# Implant boost for diabetes patients



## Northerner (Feb 22, 2011)

Surgeons at a British hospital have pioneered a new treatment that could remove the need for medication to treat type 2 diabetes while helping sufferers lose weight.

Medics at Southampton General Hospital have performed the first 15 implants of a new device called the EndoBarrier.



http://www.google.com/hostednews/uk...MCOOZJqo5wk6Dhorg?docId=N0081151298304928469A


----------



## Donald (Feb 22, 2011)

Looks promising but Early yet and last line says it private at present



At present, the EndoBarrier is only available as a private procedure


----------



## hotchop (Feb 22, 2011)

www.diabetessupport.co.uk/boards/showthread.php?t=13779[/url]

i thought it was interesting too


----------



## HartHen61 (Feb 22, 2011)

this sounds great for type 2 diabetics and it will save the nhs alot of money, when will it be put to trial?


----------



## Alan S (Feb 23, 2011)

The technology is still very much in the developmental stages. This is a Google Scholar search on *'endobarrier clinical trials' *which shows human trials are very recent (pigs before that) so there are no indicators at this stage of long term side effects.

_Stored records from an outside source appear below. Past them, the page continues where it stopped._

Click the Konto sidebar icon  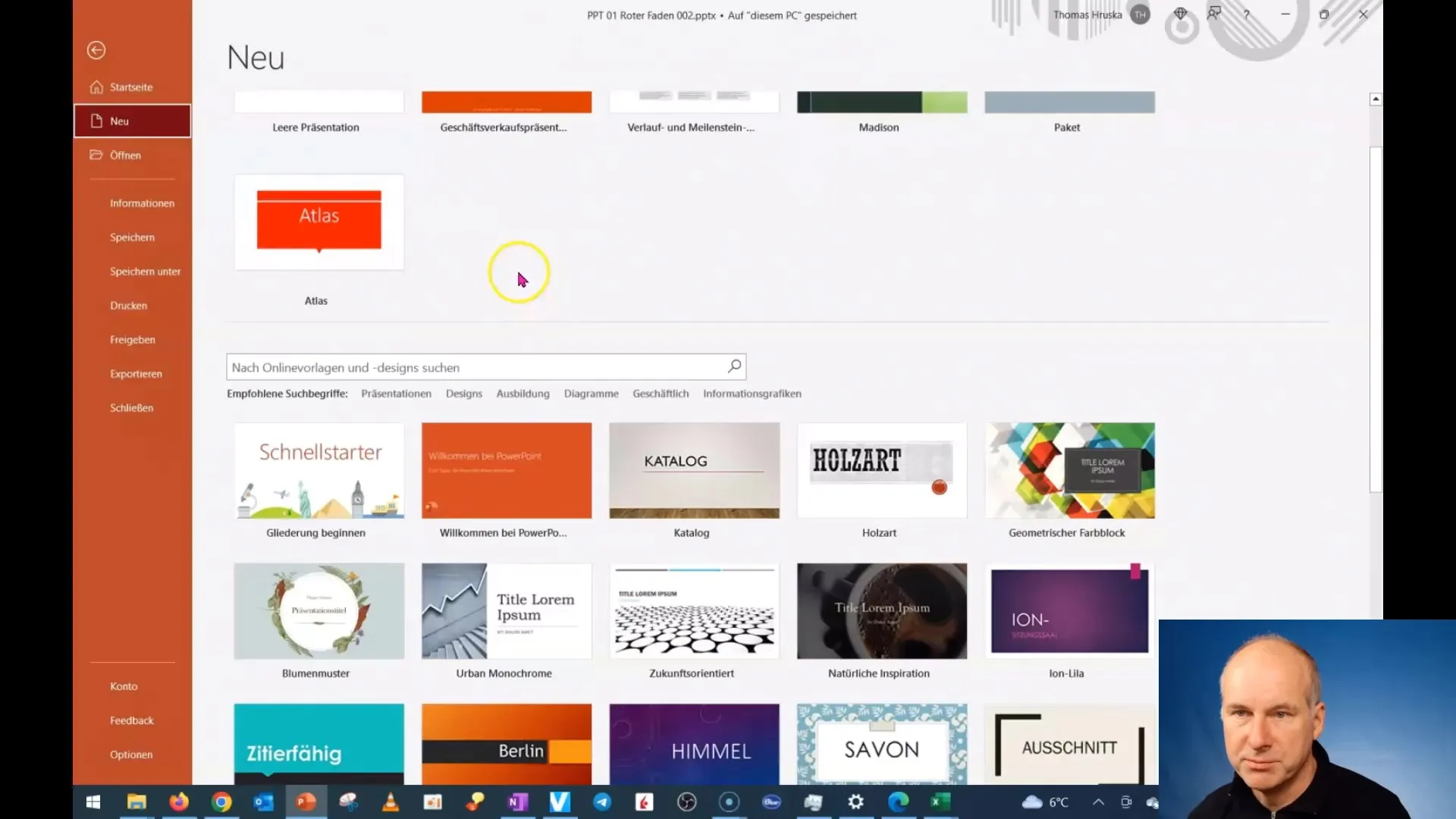pos(122,686)
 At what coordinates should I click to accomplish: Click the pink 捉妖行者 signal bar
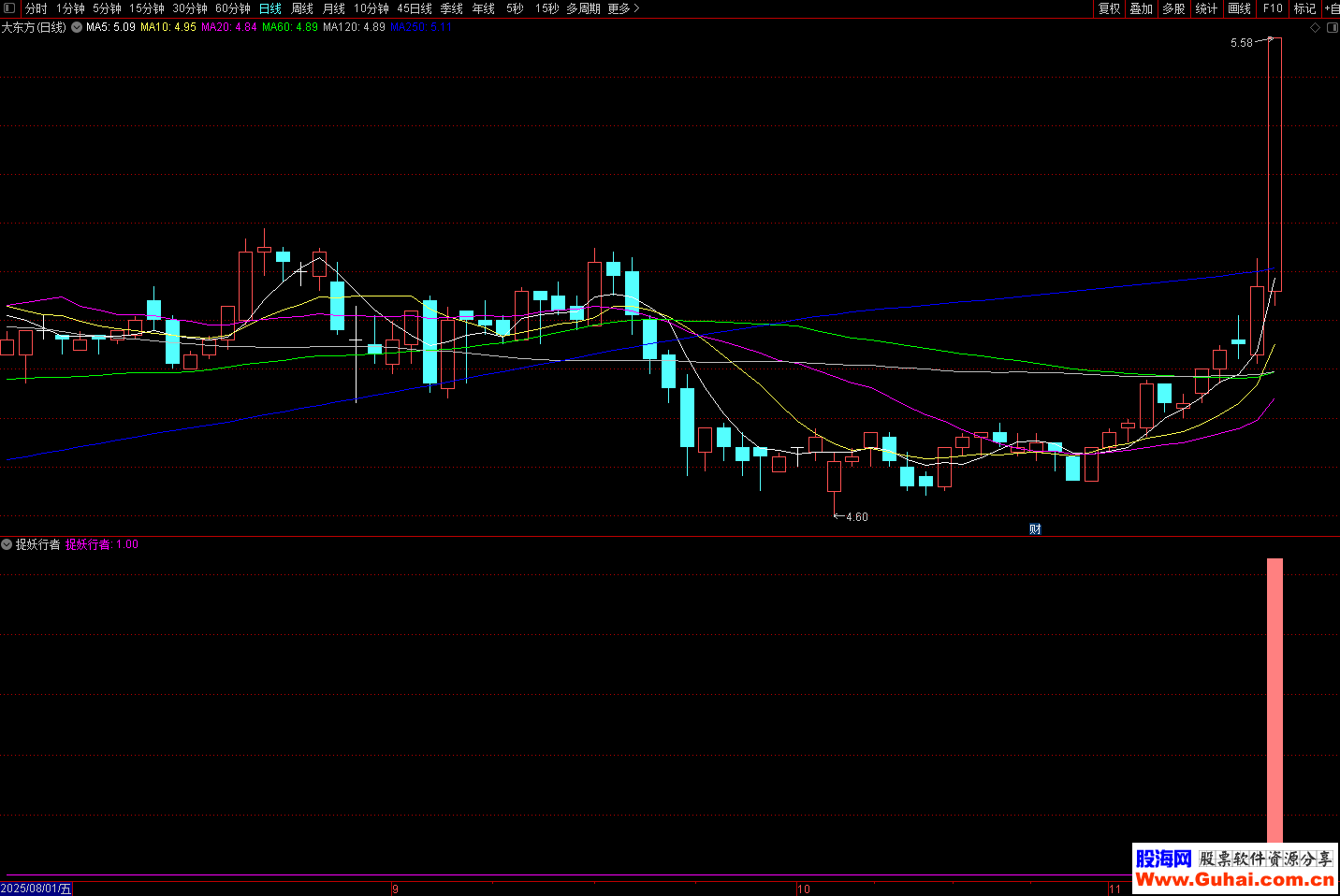(1274, 701)
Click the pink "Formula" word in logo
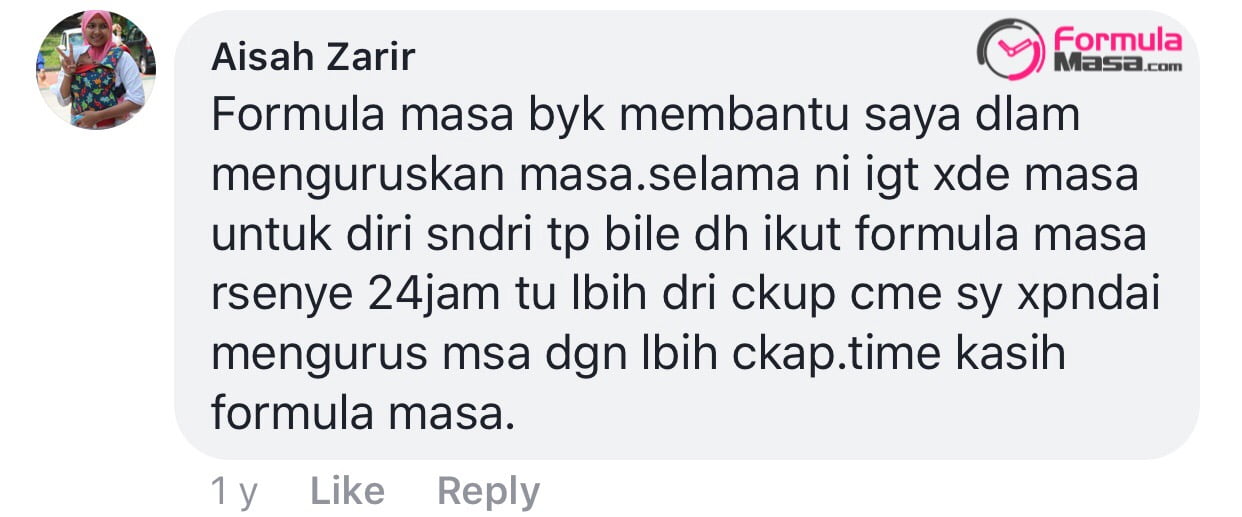 click(1117, 41)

All of the limited clinical trials appear to be funded by the company selling the technology.

Just like new meds, I'll wait ten years to see the long-term results and selfishly let others be the guinea pigs.

I am cynically fascinated at the way new medications and surgical techniques are quickly supported by the medical establishment without these long-term indicators - yet after 40 years we still get resistance to reducing carbs because "the long term effects are unclear".


----------